**WHAT THE EXERCISE ASKS:** Scan the data below and report how many lines include the word "computer". Nothing else is wanted.

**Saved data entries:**
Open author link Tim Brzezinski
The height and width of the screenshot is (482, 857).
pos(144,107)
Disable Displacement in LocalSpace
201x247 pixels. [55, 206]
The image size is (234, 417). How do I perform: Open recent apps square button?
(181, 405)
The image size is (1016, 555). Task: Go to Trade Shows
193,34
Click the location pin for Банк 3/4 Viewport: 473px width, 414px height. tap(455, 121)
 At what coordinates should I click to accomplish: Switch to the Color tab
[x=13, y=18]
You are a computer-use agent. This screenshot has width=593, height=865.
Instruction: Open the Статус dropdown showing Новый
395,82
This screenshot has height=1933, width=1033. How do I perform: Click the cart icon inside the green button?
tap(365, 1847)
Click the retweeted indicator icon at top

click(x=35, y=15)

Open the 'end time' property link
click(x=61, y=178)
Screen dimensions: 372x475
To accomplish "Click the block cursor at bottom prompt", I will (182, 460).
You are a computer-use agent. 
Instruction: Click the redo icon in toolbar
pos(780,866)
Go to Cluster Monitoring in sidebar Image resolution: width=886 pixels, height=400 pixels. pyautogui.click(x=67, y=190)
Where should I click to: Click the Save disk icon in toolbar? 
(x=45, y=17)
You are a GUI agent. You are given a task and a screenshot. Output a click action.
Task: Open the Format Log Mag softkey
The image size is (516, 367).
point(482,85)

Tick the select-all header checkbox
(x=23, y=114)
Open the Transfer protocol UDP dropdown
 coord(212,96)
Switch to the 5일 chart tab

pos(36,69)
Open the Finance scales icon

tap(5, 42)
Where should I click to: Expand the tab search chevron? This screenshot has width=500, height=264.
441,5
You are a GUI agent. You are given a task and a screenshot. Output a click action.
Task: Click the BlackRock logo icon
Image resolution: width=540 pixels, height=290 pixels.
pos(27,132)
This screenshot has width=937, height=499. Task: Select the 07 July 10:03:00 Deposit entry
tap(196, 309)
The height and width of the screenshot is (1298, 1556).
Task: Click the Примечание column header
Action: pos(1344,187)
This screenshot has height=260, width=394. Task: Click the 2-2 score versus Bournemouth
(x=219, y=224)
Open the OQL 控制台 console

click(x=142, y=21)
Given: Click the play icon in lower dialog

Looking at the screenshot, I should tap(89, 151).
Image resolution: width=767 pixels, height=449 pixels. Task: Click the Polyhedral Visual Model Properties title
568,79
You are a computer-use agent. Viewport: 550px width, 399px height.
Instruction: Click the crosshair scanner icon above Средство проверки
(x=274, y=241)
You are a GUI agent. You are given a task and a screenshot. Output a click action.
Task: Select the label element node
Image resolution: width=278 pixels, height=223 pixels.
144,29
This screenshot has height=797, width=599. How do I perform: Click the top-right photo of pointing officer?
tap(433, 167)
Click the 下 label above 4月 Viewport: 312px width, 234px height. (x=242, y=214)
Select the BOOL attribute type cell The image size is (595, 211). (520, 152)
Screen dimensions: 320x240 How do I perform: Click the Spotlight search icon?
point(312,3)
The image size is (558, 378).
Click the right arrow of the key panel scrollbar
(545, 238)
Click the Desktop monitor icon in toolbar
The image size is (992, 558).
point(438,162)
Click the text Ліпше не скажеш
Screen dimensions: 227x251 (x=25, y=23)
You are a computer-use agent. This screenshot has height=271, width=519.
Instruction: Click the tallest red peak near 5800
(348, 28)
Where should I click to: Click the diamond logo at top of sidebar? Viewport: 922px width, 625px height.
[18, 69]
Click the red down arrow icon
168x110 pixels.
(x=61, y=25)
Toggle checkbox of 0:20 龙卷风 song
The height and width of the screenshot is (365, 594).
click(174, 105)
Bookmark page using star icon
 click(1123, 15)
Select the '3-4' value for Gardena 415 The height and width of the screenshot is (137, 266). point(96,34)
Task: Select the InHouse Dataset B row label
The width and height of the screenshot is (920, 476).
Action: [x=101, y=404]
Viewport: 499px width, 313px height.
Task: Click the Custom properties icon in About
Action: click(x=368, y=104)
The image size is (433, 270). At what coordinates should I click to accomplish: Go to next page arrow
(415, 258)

**ANSWER TO THIS TASK:** 4